Dataset entries:
▬▬▬▬▬▬
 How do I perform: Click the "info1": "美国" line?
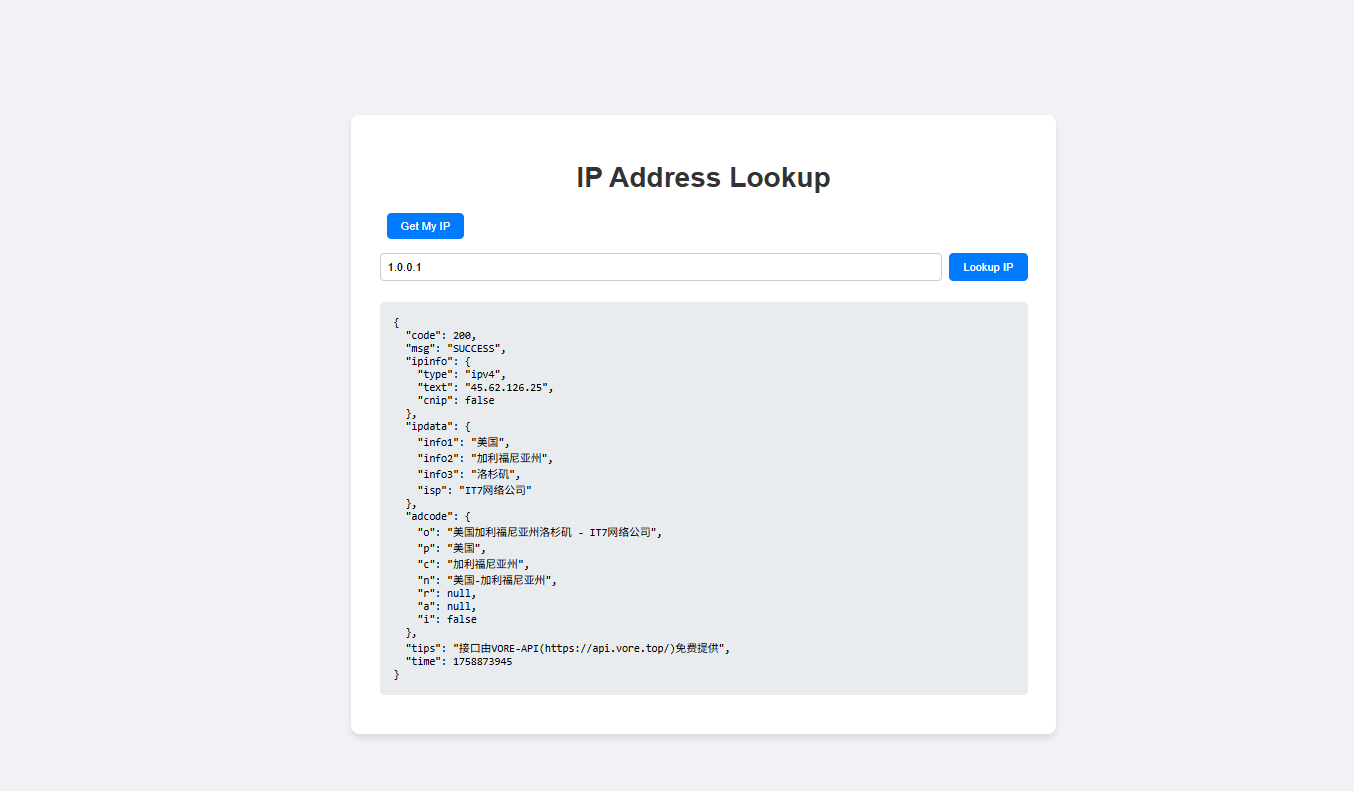point(464,442)
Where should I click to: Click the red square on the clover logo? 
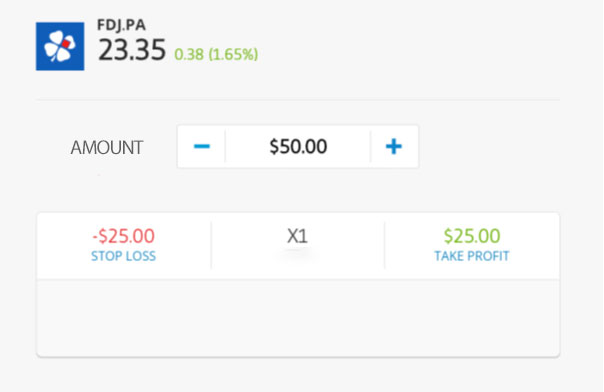coord(66,44)
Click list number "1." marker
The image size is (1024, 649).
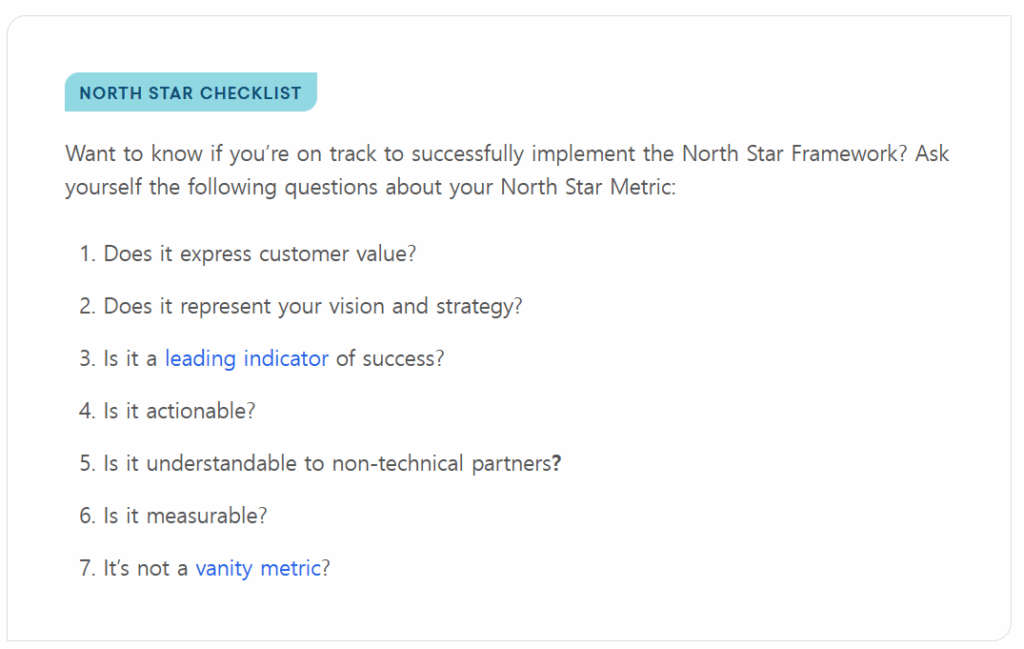88,253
▬▬▬▬▬▬
Your answer must be an exact repeat of all the records, minus the pictures.

→ **FINAL ANSWER**:
 How do I perform: Click the "info1": "美国" line?
point(464,442)
Where should I click to: Click the red square on the clover logo? 
coord(66,44)
Click list number "1." marker
The image size is (1024, 649).
88,253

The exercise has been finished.